Француз „Indomptable” шел против ветра и не успевал закрыть брешь между „Santa Ana” и „Fougueux”, несмотря на отчаянные усилия (Келенез представил себе, как капитан Бадуин надрывается, выкрикивая команды с капитанского мостика) и наполненные ветром марсель и брамсель грот-матчы и бизань, ему никак не удавалось приблизить свой нос к корме испанца и закрыть проход трехпалубному кораблю под синим флагом, который, невзирая на смертоносный артиллерийский огонь, продолжал свое движение вперед.

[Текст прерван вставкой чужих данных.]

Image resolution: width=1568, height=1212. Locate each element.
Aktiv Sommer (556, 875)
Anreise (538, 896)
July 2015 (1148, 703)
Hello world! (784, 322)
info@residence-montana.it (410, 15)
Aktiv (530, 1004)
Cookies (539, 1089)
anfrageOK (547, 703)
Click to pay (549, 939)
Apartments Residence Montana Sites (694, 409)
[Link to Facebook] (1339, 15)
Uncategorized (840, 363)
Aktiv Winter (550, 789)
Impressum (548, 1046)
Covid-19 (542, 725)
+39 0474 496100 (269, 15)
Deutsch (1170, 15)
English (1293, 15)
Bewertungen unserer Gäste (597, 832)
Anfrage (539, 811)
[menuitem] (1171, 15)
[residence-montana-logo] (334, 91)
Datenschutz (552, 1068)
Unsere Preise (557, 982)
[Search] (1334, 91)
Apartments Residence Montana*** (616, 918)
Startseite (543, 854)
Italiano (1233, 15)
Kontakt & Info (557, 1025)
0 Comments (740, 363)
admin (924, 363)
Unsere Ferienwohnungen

Остальные английские корабли разделились и, действуя как стая волков, выбирали для себя другие места прорыва линии союзной эскадры, двое из них устремились к зазору, который оставил испанец „Monarca”, отставший от „Pluton” и „Algesiras”. Пумба, пумба, пумба. Непрерывный обстрел из пушек поднял столь густой дым, что он уже покрыл собой всю арену морского сражения. С того места, где находился „Incertain”, видны были лишь вспышки и завихрения дыма и пепла, которые спиралью вздымались над лесом мачт и расправленных парусов, по мере продолжения канонады размер этого вихря лишь разрастался. Крааак. Один из кораблей, Келенез не мог различить, английский или союзников, потерял стеньгу бизань-мачты, которая среди облака дыма повалилась вниз, увлекая за собой оставшийся незакрепленным обрубок мачты, и все это, сцепившись с такелажем, рухнуло в море.

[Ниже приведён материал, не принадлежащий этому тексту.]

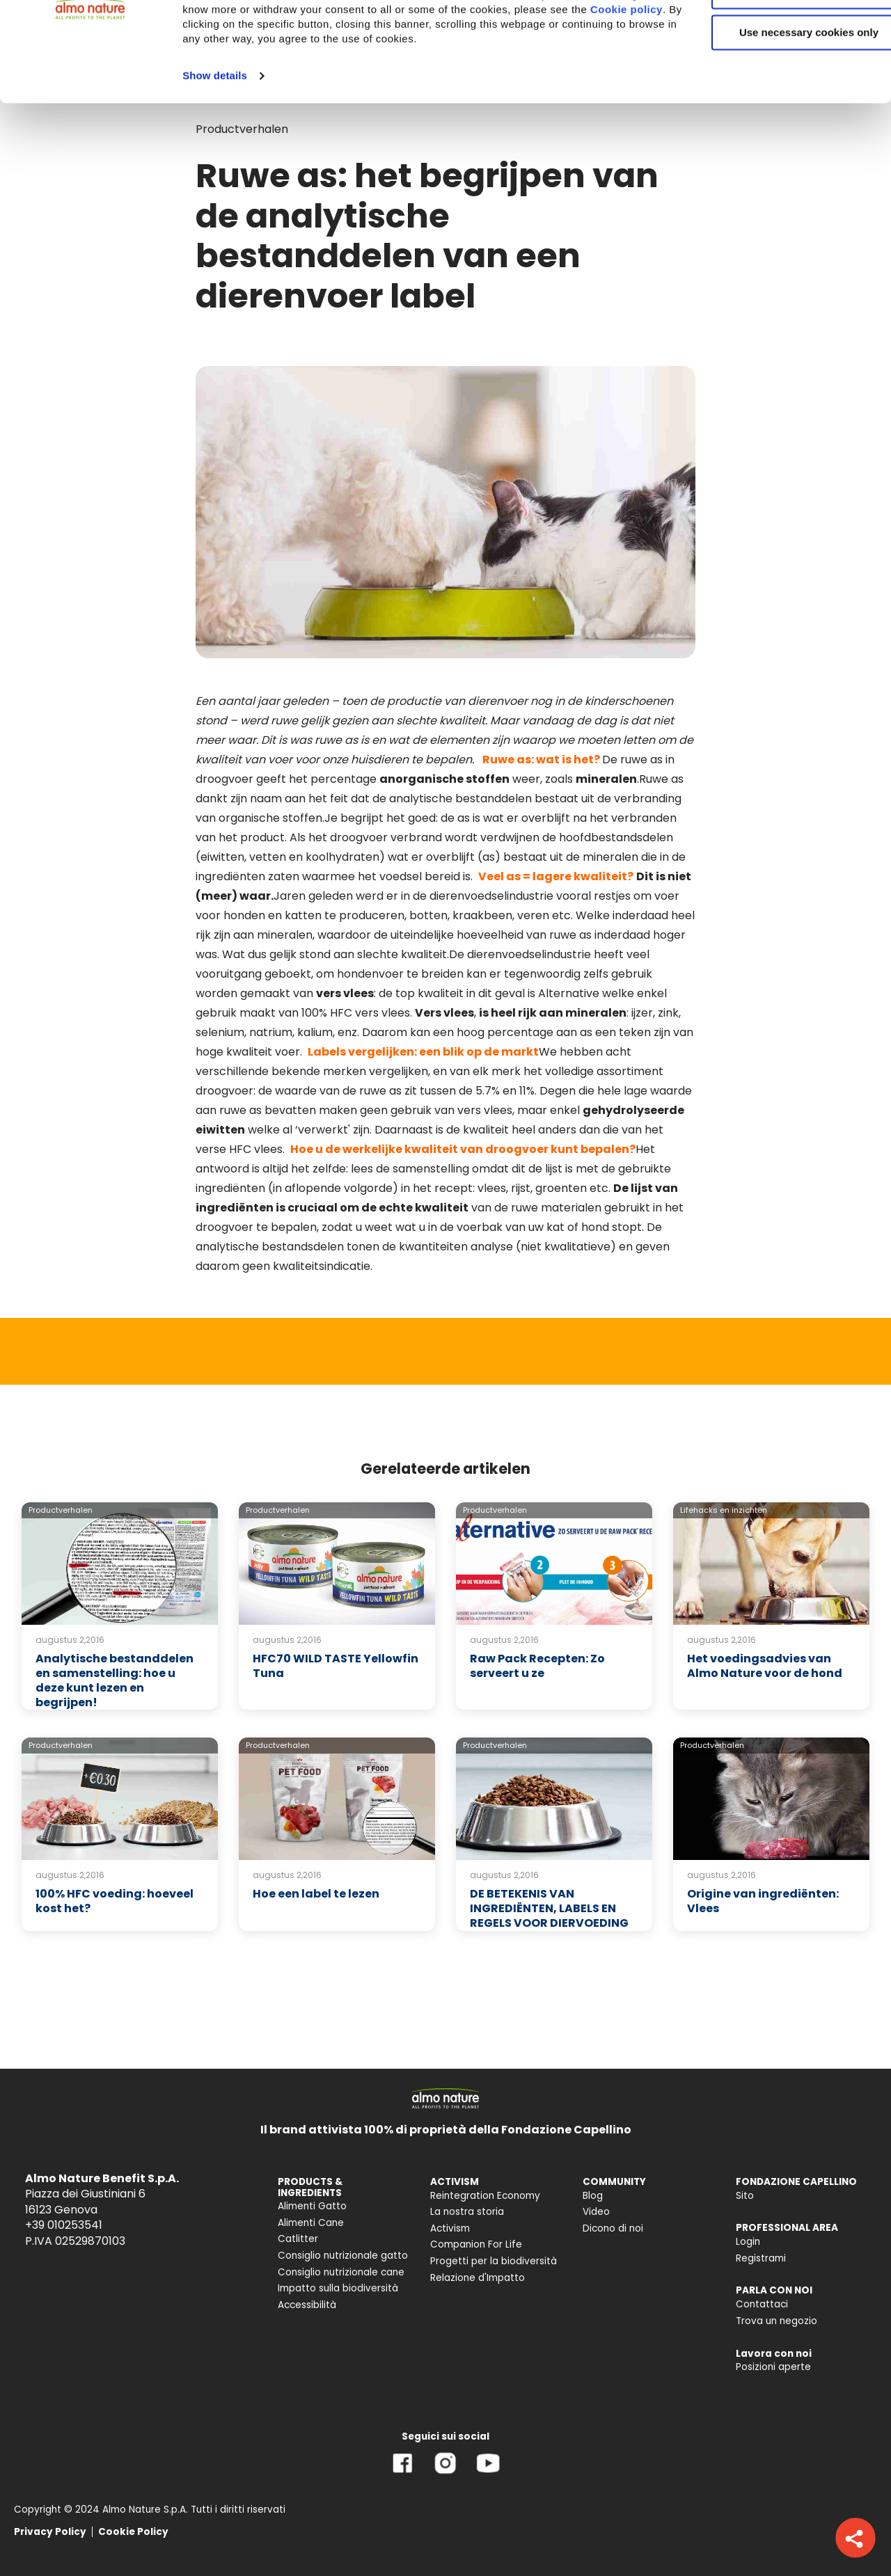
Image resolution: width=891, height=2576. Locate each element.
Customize (775, 75)
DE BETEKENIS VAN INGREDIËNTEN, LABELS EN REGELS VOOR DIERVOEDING (549, 1908)
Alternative (568, 993)
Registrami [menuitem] (761, 2258)
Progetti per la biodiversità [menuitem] (493, 2261)
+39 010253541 (63, 2225)
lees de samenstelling (410, 1169)
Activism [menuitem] (450, 2228)
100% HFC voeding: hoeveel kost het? (115, 1901)
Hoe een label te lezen (316, 1894)
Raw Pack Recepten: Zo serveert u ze (537, 1666)
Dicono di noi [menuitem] (613, 2228)
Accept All (775, 34)
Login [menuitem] (748, 2241)
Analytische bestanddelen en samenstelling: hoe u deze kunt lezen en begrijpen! (115, 1680)
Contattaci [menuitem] (762, 2304)
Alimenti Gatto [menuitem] (312, 2206)
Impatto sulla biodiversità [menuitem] (338, 2288)
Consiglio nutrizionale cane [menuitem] (341, 2272)
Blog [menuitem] (593, 2195)
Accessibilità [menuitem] (307, 2305)
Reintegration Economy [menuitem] (485, 2195)
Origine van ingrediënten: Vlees (763, 1901)
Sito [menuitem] (745, 2195)
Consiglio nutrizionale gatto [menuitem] (343, 2255)
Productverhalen (61, 1510)
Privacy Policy (50, 2531)
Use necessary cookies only (774, 116)
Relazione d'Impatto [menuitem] (477, 2277)
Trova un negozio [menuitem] (776, 2321)
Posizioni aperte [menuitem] (773, 2367)
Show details (214, 174)
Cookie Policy (133, 2531)
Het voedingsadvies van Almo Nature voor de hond (764, 1666)
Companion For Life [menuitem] (476, 2244)
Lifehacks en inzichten (723, 1510)
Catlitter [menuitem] (298, 2238)
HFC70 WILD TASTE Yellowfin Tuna (335, 1666)
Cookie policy (339, 108)
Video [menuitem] (596, 2211)
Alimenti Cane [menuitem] (311, 2222)
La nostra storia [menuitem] (467, 2211)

Келенез почувствовал, как у него замерло сердце. Поверх клубов дыма он разглядел разбитую корму „Santa Ana”, рядом с которой показался нос английского корабля с синим флагом на фок-мачте. Очевидно, что „Royal Savereign”, если это действительно был он, уже обогнул „Fouguex” и „Santa Ana” с другой стороны, дав при этом разрушительный бортовой орудийный залп по беззащитной корме „Santa Ana”. Ядра и картечь прошлись по палубе, сметая все на своем пути и превращая людей в кровавое месиво. После чего англичанин переместился в бейдевинд и, совершив разворот против ветра, вмазал по „Santa Ana” еще раз канонадой такой силы, что сам накренился на бок. Тут же ему пришлось испытать на себе прицельный огонь с „Fougueux”, „Indomptable” и „Monarca”, в результате которого была сбита его грот- мачта, а вскоре рухнула и бизань. Но вот среди дыма показались синие флаги еще двух британских кораблей, спешащих на выручку своему боевому товарищу. Три английских судна окружили терпящую бедствие „Santa Ana” в то время, как с десяток других их кораблей уже нацелились на идущих следом испанцев и французов. С позиции, откуда Келенез с нарастающей тревогой наблюдал за сражением, уже четко просматривалась тактика британцев: превосходящими силами окружать неприятеля, подавляя его огнем всех своих пушек и ружей, и далее продвигаться к арьергарду союзной эскадры. Это был почерк Нельсона: не ограничиваться обстрелом с дальней дистанции, а решительно сойтись с неприятелем в рукопашную лицом к лицу.